After my last column, about my need for a quieter life, I went and got myself elected earlier this month to Suffolk County Council. Then I got an MBE.
Both gave me a lot of pleasure, but especially the election. One of my fellow columnists was recently asking whether or not third sector leaders should enter politics and came down decidedly on the 'no' side.
I would argue otherwise. Politics and voluntary action are, in this country at least, and particularly at local level, two sides of the same coin. The same kinds of motives, by and large, give rise to both activities.
This was my first time as a candidate. Organising my campaign reminded me of the early days of setting up Speaking Up: not a lot of money and total reliance on volunteers.
Melding a coherent team from a group of all talents, ages and backgrounds - honing a message and keeping spirits high. I also loved the rawness of it all, the clear sense of purpose (beat the other guy) and the link between action and result.
But perhaps most of all, I enjoyed the voluntary coming together of people: the knowledge that we were all acting together on the basis of shared beliefs.
This is also the basis of many third sector organisations, especially the smaller ones. You get it in larger ones too, particularly at board level, but in senior teams, and even paid staff, the dynamic is different. Passion for the cause becomes one part of a cocktail of motivations. This isn't bad, because we need paid people as much as we need volunteers; it's just different.

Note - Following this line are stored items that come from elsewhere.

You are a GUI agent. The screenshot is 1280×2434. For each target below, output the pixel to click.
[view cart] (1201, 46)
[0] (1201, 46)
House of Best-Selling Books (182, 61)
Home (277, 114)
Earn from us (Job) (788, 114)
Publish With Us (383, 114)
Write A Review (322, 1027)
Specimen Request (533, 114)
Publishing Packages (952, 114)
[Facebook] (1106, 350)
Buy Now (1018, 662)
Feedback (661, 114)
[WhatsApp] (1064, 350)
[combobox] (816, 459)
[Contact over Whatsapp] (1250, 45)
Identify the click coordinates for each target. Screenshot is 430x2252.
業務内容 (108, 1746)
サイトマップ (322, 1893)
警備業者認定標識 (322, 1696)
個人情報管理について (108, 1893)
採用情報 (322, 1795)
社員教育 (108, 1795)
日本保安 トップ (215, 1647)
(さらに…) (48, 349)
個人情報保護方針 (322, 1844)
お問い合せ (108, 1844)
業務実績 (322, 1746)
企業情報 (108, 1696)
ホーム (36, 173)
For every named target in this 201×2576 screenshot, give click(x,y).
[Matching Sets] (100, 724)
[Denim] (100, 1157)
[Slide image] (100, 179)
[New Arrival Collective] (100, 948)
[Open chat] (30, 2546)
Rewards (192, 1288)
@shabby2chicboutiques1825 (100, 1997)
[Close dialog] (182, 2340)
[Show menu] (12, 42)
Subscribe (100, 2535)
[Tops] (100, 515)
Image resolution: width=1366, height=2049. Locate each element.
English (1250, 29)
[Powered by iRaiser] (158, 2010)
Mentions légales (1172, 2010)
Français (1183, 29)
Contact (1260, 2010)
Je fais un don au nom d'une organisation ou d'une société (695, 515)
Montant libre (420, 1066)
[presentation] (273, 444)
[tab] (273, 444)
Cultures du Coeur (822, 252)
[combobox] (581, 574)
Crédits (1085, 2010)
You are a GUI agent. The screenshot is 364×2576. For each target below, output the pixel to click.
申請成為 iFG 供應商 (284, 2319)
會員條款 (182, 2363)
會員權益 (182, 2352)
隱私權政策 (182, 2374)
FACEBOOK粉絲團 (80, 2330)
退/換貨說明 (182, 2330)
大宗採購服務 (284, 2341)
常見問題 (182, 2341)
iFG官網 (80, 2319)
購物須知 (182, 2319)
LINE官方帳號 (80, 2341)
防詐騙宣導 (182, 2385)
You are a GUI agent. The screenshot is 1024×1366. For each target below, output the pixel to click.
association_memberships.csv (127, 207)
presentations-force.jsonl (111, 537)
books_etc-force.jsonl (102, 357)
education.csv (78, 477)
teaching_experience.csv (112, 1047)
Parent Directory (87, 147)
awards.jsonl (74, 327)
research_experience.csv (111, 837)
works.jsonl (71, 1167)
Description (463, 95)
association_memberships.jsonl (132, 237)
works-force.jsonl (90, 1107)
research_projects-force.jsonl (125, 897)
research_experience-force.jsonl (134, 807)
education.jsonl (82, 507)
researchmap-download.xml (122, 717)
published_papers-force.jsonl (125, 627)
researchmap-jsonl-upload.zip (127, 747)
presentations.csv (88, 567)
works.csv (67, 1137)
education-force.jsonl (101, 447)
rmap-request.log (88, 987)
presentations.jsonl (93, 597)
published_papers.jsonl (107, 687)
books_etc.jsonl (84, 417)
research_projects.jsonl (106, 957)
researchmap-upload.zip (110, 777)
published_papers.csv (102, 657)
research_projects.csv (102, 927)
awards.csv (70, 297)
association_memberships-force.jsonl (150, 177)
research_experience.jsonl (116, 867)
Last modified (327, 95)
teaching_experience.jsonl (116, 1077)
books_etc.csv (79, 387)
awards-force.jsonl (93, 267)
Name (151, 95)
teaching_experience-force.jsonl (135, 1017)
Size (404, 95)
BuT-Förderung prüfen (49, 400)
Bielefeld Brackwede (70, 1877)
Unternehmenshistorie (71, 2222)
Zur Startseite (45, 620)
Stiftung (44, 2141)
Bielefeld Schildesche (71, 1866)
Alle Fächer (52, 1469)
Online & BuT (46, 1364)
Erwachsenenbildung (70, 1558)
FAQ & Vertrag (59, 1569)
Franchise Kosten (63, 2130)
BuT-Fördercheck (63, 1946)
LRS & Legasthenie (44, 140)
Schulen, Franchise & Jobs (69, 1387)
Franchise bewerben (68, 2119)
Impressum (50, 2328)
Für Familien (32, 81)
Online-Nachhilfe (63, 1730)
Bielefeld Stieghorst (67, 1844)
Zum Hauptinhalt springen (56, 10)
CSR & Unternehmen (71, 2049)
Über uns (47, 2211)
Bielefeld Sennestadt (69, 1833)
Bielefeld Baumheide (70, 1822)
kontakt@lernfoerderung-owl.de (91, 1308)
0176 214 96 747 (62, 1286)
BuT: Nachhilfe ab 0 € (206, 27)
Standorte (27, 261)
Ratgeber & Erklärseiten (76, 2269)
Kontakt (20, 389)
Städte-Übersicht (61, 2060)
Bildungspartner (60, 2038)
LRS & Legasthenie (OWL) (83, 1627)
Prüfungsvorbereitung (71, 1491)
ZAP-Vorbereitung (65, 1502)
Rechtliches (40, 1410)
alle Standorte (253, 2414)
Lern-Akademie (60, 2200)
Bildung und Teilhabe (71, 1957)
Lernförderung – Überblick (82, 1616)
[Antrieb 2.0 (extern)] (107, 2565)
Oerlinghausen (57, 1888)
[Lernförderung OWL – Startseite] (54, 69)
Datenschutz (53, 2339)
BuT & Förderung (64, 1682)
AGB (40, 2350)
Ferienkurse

Overall, my days on the stump reminded me of a fundamental truth I had half-forgotten as my own existence became better-paid and corporate (again, not a bad thing - it's just the way things are). And this is that we need to judge our third sector as much on its ability to generate voluntarism as its capacity to become more professionalised. Voluntarism is a key generator of 'social capital', the glue that makes our society a desirable place to live.
As much as we need to forge an expanded role for the third sector in areas once the exclusive province of the state (education, health, rehabilitation of offenders), we must also pay attention to ensuring the sector is clearly associated with voluntary action.
These two goals are often seen as conflicting. I don't think they are. Like any other, our sector is a very big tent. Its diversity is more of a strength than we realise. Looked at from a distance, the third sector is a fantastic force, in all its forms.
Craig Dearden-Phillips writes in a personal capacity, and is founder and chief executive of Speaking Up.